● Exercise aim
Look through the data below for the string "width", and copy every line where it turns up.

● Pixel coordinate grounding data
########

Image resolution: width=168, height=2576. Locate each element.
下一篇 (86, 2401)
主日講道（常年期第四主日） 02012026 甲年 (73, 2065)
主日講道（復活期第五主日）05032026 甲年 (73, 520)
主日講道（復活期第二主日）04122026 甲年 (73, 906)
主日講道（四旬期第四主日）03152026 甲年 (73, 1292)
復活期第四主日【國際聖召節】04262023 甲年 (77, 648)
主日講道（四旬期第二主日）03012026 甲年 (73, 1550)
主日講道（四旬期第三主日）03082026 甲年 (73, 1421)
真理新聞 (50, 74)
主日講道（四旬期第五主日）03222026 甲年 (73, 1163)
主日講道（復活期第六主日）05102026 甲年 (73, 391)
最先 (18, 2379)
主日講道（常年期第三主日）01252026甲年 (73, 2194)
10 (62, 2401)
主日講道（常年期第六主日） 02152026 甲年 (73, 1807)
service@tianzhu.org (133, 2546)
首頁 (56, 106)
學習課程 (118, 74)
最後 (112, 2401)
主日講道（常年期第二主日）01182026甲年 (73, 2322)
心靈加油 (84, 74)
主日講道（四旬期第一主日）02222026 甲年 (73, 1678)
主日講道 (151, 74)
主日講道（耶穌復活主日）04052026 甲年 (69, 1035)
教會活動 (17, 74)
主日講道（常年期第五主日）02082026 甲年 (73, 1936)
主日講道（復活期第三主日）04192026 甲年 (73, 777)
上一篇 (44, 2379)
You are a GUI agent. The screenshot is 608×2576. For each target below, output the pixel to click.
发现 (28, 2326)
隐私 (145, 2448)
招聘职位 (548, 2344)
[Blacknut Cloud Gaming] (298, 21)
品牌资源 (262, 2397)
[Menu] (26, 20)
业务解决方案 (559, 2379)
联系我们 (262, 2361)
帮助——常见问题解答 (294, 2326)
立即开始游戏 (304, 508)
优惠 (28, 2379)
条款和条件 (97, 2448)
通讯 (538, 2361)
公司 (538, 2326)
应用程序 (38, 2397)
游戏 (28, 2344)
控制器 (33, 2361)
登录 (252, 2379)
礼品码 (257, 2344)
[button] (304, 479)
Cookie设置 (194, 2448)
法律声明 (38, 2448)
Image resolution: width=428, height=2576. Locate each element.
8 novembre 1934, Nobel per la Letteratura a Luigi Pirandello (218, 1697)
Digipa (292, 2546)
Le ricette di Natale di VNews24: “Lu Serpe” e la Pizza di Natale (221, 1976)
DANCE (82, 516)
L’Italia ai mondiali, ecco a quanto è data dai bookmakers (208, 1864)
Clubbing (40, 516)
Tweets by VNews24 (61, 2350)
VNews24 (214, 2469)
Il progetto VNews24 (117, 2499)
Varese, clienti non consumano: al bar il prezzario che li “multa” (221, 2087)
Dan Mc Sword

########

● Response to the exercise
Image resolution: width=168, height=2576. Locate each element.
Image resolution: width=428, height=2576. Locate each element.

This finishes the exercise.